12/06/2007 1:00AM

Thornton holds lead while on mend

EmailSTICKNEY, Ill. - The race for leading rider at the Hawthorne meet took a sharp turn in a different direction last Friday. Up to that point, Randy Meier and Tim Thornton had been running neck and neck on the lead, with Thornton holding a narrow edge, but Meier went down in a bad two-horse spill in Friday's third race, broke his arm, and is out of action until sometime next year. His run towards a riding title at age 53 is over.

Thornton hit the ground in a less serious accident in Friday's sixth race, fortunate to escape a bad stumble at the start with no major injuries. Thornton's agent, Jimmy Ernesto, had said over the weekend that Thornton had hoped to return as early as Wednesday, but with his ribs still sore from his fall he will miss more time.

Ernesto said Wednesday that Thornton, with 55 victories, definitely would not return before Friday's card, and was more likely to ride again at Hawthorne on Saturday.

"He wakes up sore, but it feels better throughout the day," Ernesto said.

Meanwhile, Chris Emigh - with 46 wins through Sunday - is creeping ever closer to the top. Thornton, seeking his first riding title, will have missed at least four and probably five days of opportunities when he finally returns, to say nothing of getting back in a rhythm after missing time.

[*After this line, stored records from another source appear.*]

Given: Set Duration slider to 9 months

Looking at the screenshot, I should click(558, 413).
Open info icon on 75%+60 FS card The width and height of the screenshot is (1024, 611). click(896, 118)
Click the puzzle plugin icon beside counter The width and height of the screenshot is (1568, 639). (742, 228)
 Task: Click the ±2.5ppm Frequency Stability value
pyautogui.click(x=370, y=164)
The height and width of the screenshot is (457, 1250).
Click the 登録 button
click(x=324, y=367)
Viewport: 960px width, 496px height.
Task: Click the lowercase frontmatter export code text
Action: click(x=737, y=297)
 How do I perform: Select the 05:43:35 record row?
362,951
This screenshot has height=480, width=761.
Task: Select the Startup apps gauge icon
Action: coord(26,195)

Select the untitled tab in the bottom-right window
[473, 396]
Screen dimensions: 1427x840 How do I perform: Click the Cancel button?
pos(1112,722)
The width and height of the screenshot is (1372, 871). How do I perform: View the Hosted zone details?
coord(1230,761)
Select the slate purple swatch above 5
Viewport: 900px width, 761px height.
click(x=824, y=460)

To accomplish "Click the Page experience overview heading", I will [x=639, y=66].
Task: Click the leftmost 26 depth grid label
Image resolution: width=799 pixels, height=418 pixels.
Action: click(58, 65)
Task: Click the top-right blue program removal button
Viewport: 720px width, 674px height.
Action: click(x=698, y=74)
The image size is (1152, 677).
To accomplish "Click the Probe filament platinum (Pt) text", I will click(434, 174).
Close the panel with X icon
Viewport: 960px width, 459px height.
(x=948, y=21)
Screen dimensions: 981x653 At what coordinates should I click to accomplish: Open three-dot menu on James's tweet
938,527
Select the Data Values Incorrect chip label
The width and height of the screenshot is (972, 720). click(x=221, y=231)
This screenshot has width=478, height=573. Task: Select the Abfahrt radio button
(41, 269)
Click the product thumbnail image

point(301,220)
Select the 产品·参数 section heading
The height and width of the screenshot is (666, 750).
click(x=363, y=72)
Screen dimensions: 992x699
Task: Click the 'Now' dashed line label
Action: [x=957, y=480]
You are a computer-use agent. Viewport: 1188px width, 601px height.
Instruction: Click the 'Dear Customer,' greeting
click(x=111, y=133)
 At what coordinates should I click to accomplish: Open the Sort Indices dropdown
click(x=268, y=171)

"I'm watching a lot of horses that look like winners on the program," Ernesto said. "Every day gets Emigh closer."

Wade's progress continues

The news on injured jockey Lyndie Wade continued on a positive note Wednesday. Wade's agent, Jay Fedor, speaking by phone early Wednesday afternoon from the pediatric intensive care unit at Loyola Medical Center, where Wade has been housed since Friday, said Wade was sitting up in a chair, looking at the Hawthorne program, and asking for a large meal.

Wade was knocked out in the spill that injured Meier, and didn't regain consciousness until Tuesday. A 16-year-old apprentice, Wade was in a drug-induced coma on Saturday, but didn't regain consciousness until swelling on his brain subsided.

Wade has a broken jaw, but Fedor said doctors no longer were certain the injury would require surgery. Wade didn't speak until Tuesday night, and still is coming around from the trauma to his brain, but he has made steady progress in the last several days.

Meritocracy to start for Asmussen

Think of a link between Todd Pletcher and Steve Asmussen, and the first thing that might come to mind is their one-two placement atop the trainer-earnings list: So far this year, Pletcher's horses have earned some $27.4 million in North American purses, with Asmussen second in the country with $22.3 million.

But in the sixth race on Friday at Hawthorne, the two mega-stables have another connection: Meritocracy will make his first start since Asmussen and owner Maggi Moss claimed him for $30,000 from Pletcher and the Peachtree Stable on Nov. 8 at Churchill.

Meritocracy will make his first start off the claim in an entry-level allowance race, and he looks like the horse to beat in a field of 10. Meritocracy, with Emigh named to ride, drew the rail, and appears to have sufficient speed to make the lead. The race from which he was claimed was a nonwinners-of-two with competition probably just about as strong as that which Meritocracy will face Friday.